Comparison of genome fractionation. By comparing the rates of gene retention and loss, we can characterize the degree of divergence between subgenomes produced by different polyploidization events. In which, the gene deletion rate was calculated by dividing the number of collinear gene deletions in the study species by the total number of genes per chromosome in reference genome. The genome retention rate was calculated by dividing the number of the most conserved collinear genes (orthologs retained in both reference genomes) in the study species by the number of relatively conserved tandem genes (orthologs only retained in the main reference genome). In addition, the degree of divergence between event-produced subgenomes can also be inferred by a statistical method we previously developed, the polyploidy index (P-index) (Wang, J et al., 2019a). In addition, previously studies have demonstrated that the P-index ~ 0.3 could be used as a threshold to classify auto- and allopolyploidies (Wang, J et al., 2019a). The reason is that the known and previously inferred allopolyploidies always have larger P-index > 0.3, including that the Brassica napus, Zea mays, Gossypium hirsutum, and Brassica oleracea (Schnable et al., 2011; Chalhoub et al., 2014; Li et al., 2014; Wang, M et al., 2015; Renny-Byfield et al., 2017). While the inferred autopolyploidies of Glycine Max, Populus trichocarpa, and Actinidia chinensis (Murat et al., 2017; Wang et al., 2017; Wang, JP et al., 2018) often have P-index < 0.3.
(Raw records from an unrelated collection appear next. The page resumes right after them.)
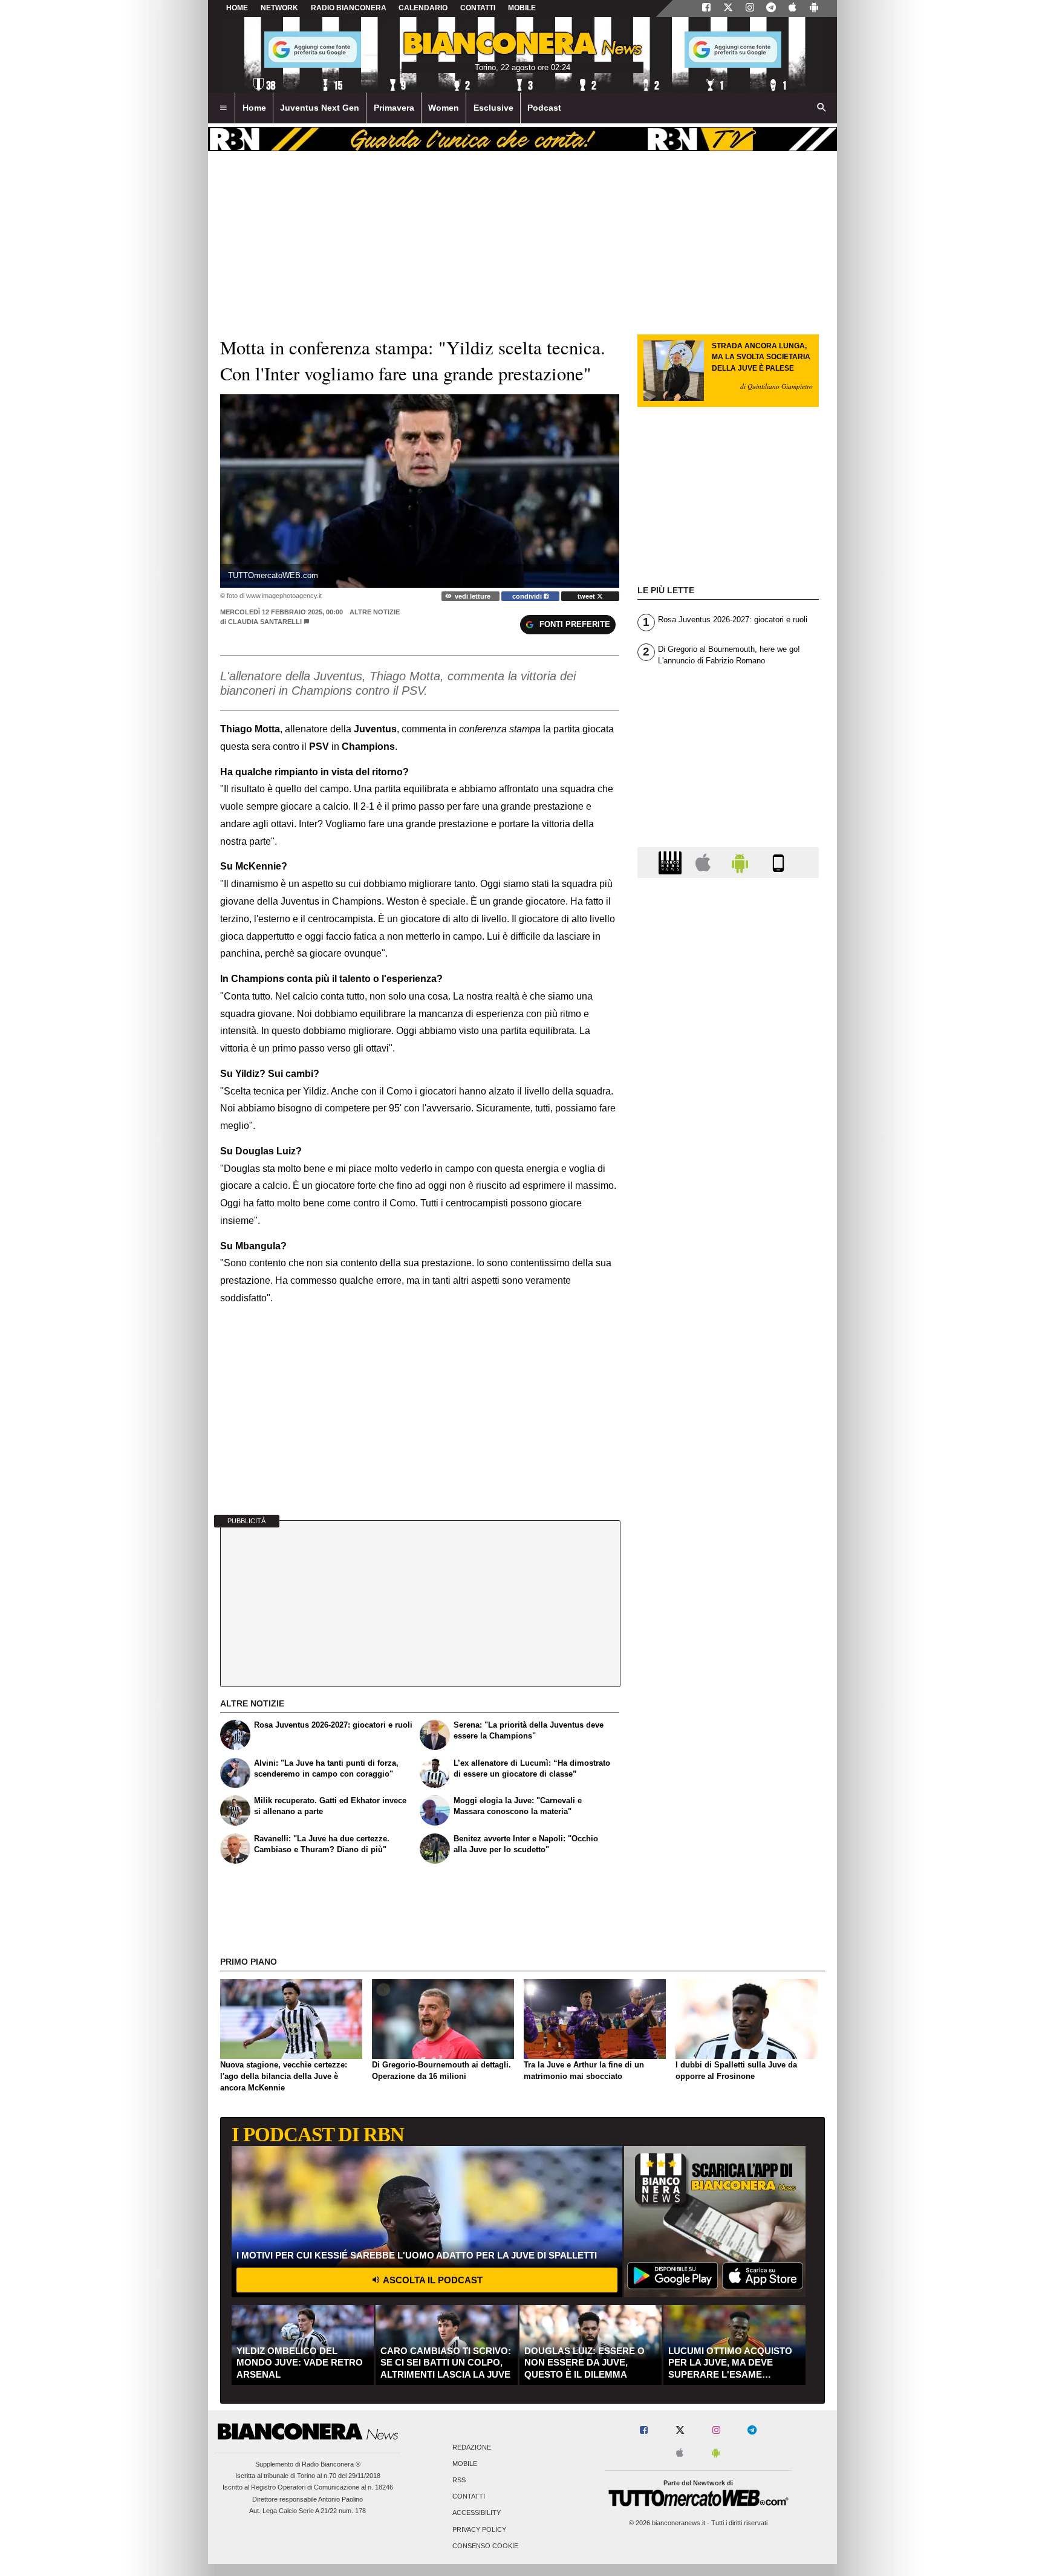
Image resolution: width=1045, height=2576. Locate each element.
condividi (528, 596)
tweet (587, 596)
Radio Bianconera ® (331, 2464)
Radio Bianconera (348, 7)
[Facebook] (706, 8)
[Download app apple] (792, 8)
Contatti (468, 2496)
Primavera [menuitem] (394, 107)
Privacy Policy (479, 2529)
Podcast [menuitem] (544, 107)
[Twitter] (728, 8)
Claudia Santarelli (265, 621)
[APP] (672, 862)
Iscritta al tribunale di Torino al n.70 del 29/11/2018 (307, 2475)
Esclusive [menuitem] (493, 107)
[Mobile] (778, 862)
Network (279, 7)
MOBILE (522, 7)
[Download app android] (814, 8)
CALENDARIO (423, 7)
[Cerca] (822, 108)
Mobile (464, 2463)
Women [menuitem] (443, 107)
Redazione (471, 2447)
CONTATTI (477, 7)
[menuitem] (223, 108)
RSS (459, 2479)
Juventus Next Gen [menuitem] (319, 107)
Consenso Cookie (485, 2545)
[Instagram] (750, 8)
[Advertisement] (728, 1356)
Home (237, 7)
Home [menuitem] (254, 107)
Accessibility (476, 2513)
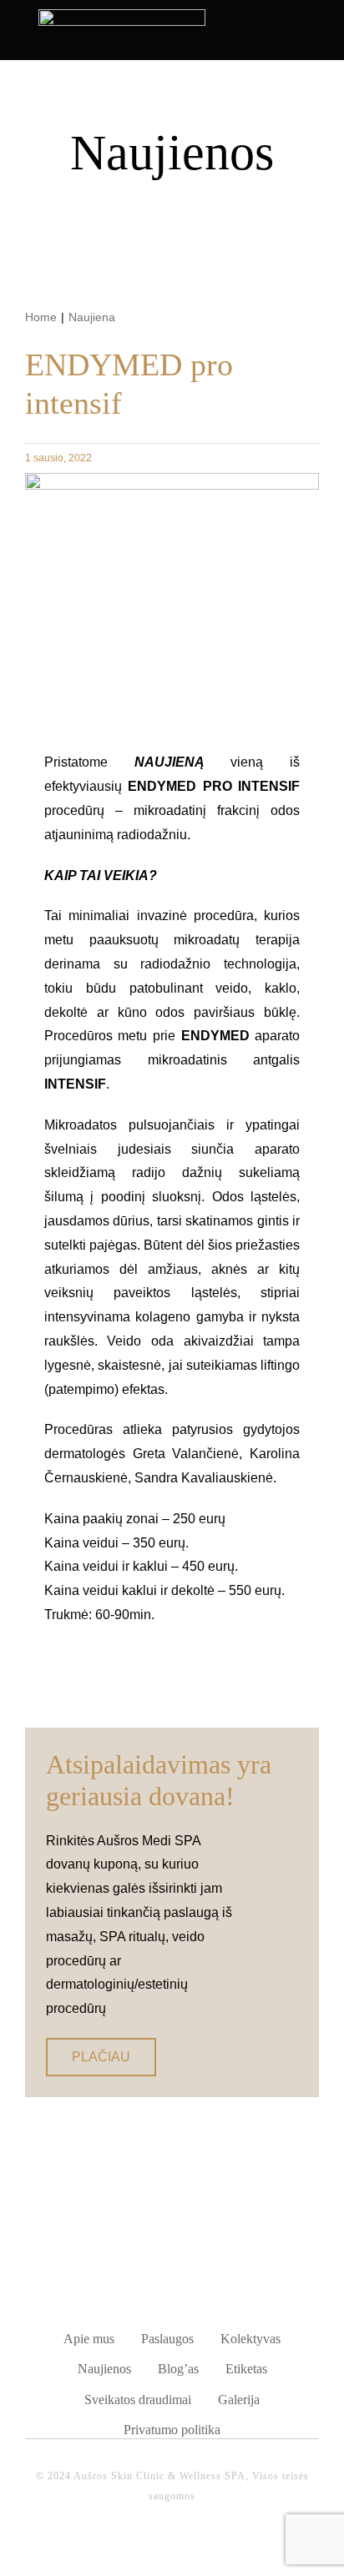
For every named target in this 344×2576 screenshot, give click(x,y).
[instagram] (189, 2546)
The pipeline for inferring ancestral karyotypes and evolution. The inference of ancestral genome structure and paleogenome remodelling trajectories is divided into 7 main steps. 1) Genome-wide comparison of the species involved, based on BLAST (Altschul et al., 1990) software, to confirm conserved homologous genes between and within genomes. 2) The homology information obtained from BLASTP was entered into CollinearScan (Wang et al., 2006) or MCScanX (Wang et al., 2012) for collinearity analysis to identify the synteny blocks. 3) Identification of orthologs and paralogs associated with speciation and polyploidy by inter- and intra-genomic comparisons. 4) Identification of conserved ancestral regions (CARs) by the combination of dotplots and gene collinearity between genomes. 5) Identification of ancient chromosomal rearrangements in conjunction with species trees. For example, if the conserved chromosomal regions CARs 1 and 2 are adjacent in the study species A, B, then it is reasonable to assume that CARs 1 and 2 are fused in the ancestor of A and B. If CARs 1 and 2 are not adjacent in study species B, it is difficult to determine the ancestral structure of species A and B. A reference species would then need to be introduced, and if CARs 1 and 2 also adjacent in the reference species R, then the ancestral structure of A and B would still be CAR1-CAR2. In addition, the inference of ancestral chromosomes rearrangements also needs to consider the effects of duplication, and we have modelled the possible scenarios in Then, by identifying and collating all the CAR rearrangements, we can bottom-up infer the ancestral karyotype and its composition of the study species. 7) After determining the ancestral genome, we can identify the fusion patterns and rearrangement trajectories of paleochromosome by comparing the CRAs in the dotplot between the modern and ancestral genome. For example, if the two chromosomes corresponding to the same ancestral chromosome in the study species are structurally different, such as the translocation, then this change should occur after the WGD; and conversely, before the WGD, such as the end-to-end joining fusion (EEJ) and nested chromosome fusion (NCF). The actual process of inferring ancestral genome and paleochromosome remodelling trajectories can be more complex, and requires careful and lengthy verification and validation.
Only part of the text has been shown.